* **Document excerpt**
The Dyott monoplane was a single-engined, single-seat mid-wing monoplane designed by George Miller Dyott for his own use as a sports and touring aircraft. It proved successful, making a six-month tour of the United States soon after its first flight in 1913.

== Design ==
The Dyott monoplane was named after its designer and owner, George Dyott. He had earned Royal Aero Club Aviators' Certificate (no. 114) in 1911 and designed his cross country machine the following year. One strength of the design was the simplicity of rigging and assembly, making it easy to transport by land or sea where necessary. The machine was built by Hewlett & Blondeau of Clapham, London.

The Dyott was a single-seat, mid-wing monoplane of clean appearance for its day. The fuselage was built up around four longerons. These were of ash in the stressed region from wing spars to engine, spruce at the rear and internally wire braced. Stringers behind the cockpit formed a smooth rounded decking under the overall fabric covering. The forward fuselage, including the cockpit was aluminium clad, with a neat nose piece over the 7-cylinder, 50 hp (37 kW) Gnome rotary engine, more to protect the pilot from oil than for streamlining. Steel tubing was used in several places: the empennage was steel framed, as was the pilot's seat, and steel tubes formed the vertical undercarriage members. There were four of the latter, each pair mounting a short wooden skid with steel cross bracing and a single axle on shock absorbers carrying a pair of wheels. The undercarriage was initially completed with a long sprung tail skid, later replaced by a shorter cane skid mounted further aft. At the same time, Dyott made some changes to the transverse bracing of the main undercarriage.

* **Supplied information**
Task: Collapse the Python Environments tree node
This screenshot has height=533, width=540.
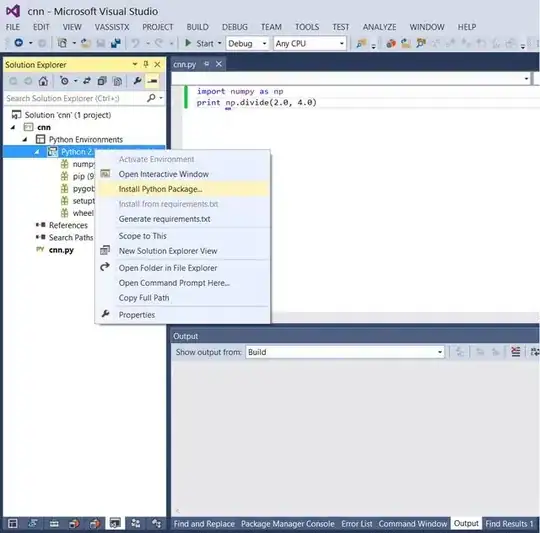Action: [x=25, y=139]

* **Exercise instructions**
Reproduce the text about the Dyott monoplane word for word, from its opening sentence through its last.

* **Answer space**
The Dyott monoplane was a single-engined, single-seat mid-wing monoplane designed by George Miller Dyott for his own use as a sports and touring aircraft. It proved successful, making a six-month tour of the United States soon after its first flight in 1913.

== Design ==
The Dyott monoplane was named after its designer and owner, George Dyott. He had earned Royal Aero Club Aviators' Certificate (no. 114) in 1911 and designed his cross country machine the following year. One strength of the design was the simplicity of rigging and assembly, making it easy to transport by land or sea where necessary. The machine was built by Hewlett & Blondeau of Clapham, London.

The Dyott was a single-seat, mid-wing monoplane of clean appearance for its day. The fuselage was built up around four longerons. These were of ash in the stressed region from wing spars to engine, spruce at the rear and internally wire braced. Stringers behind the cockpit formed a smooth rounded decking under the overall fabric covering. The forward fuselage, including the cockpit was aluminium clad, with a neat nose piece over the 7-cylinder, 50 hp (37 kW) Gnome rotary engine, more to protect the pilot from oil than for streamlining. Steel tubing was used in several places: the empennage was steel framed, as was the pilot's seat, and steel tubes formed the vertical undercarriage members. There were four of the latter, each pair mounting a short wooden skid with steel cross bracing and a single axle on shock absorbers carrying a pair of wheels. The undercarriage was initially completed with a long sprung tail skid, later replaced by a shorter cane skid mounted further aft. At the same time, Dyott made some changes to the transverse bracing of the main undercarriage.